* Passage
.....

MPAS unstructured grid data#
In this example, we demonstrate CE identification with unstructured-grid data from MPAS-A and compare to the results using the regridded dataset.
import warnings
import cartopy.io
import cartopy.crs as ccrs
import cartopy.feature as cfeature
import geopandas as gpd
import matplotlib as mpl
import matplotlib.pyplot as plt
import numpy as np
import pandas as pd
import xarray as xr
from matplotlib.tri import Triangulation
import tams
warnings.filterwarnings("ignore", category=cartopy.io.DownloadWarning)
%matplotlib inline
xr.set_options(display_expand_data=False)
Load data#
ds = tams.data.open_example("mpas-native")
ds
<xarray.Dataset> Size: 138MB
Dimensions: (time: 127, cell: 133447)
Coordinates:
* time (time) datetime64[ns] 1kB 2006-09-08T12:00:00 ... 2006-09-13T18:...
lat (cell) float64 1MB ...
lon (cell) float64 1MB ...
Dimensions without coordinates: cell
Data variables:
tb (time, cell) float32 68MB ...
pr (time, cell) float32 68MB ...fig, ax = plt.subplots(figsize=(6, 3))
sel = ds.isel(cell=slice(None, None, 20))
ax.scatter(sel.lon, sel.lat, marker=".", s=10, alpha=0.5, edgecolors="none")
ax.set(xlabel="lon", ylabel="lat")
ax.autoscale(tight=True)
%%time
fig, ax = plt.subplots(figsize=(7.5, 3))
im = ax.scatter(ds.lon, ds.lat, c=ds.tb.isel(time=10), marker=".", s=3, edgecolors="none")
fig.colorbar(im, ax=ax, label="Tb")
ax.autoscale(tight=True)
ax.set(xlabel="lon", ylabel="lat");
CPU times: user 329 ms, sys: 169 ms, total: 497 ms
Wall time: 497 ms
ts = ds.mean("cell", keep_attrs=True)

.....

* Dataset
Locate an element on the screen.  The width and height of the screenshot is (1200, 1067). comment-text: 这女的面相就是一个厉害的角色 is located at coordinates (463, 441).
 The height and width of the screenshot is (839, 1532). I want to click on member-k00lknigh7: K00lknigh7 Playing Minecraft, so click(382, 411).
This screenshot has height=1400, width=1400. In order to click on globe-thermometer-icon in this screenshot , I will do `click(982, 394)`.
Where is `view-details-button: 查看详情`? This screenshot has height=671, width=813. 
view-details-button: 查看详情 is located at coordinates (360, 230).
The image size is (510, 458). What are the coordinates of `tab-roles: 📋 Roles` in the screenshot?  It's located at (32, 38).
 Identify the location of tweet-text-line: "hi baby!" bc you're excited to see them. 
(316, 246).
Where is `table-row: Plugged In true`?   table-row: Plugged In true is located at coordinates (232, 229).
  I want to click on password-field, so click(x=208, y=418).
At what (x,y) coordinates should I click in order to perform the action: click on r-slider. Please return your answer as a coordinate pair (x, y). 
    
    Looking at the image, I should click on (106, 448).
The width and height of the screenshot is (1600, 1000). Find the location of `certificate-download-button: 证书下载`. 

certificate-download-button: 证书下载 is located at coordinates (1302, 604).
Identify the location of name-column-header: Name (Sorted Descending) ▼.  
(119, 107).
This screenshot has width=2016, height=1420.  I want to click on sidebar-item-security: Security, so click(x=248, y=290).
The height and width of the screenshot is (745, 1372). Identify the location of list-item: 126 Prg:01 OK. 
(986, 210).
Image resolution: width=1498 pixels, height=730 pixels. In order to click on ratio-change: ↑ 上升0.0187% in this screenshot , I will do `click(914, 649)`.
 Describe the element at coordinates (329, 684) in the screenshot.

.....

* Problem description
Reproduce the part of the MPAS unstructured grid page that runs from "Dimensions without coordinates: cell" up to and including "ax = plt.subplots(figsize=(6, 3))".

* Expected answer
Dimensions without coordinates: cell
Data variables:
tb (time, cell) float32 68MB ...
pr (time, cell) float32 68MB ...fig, ax = plt.subplots(figsize=(6, 3))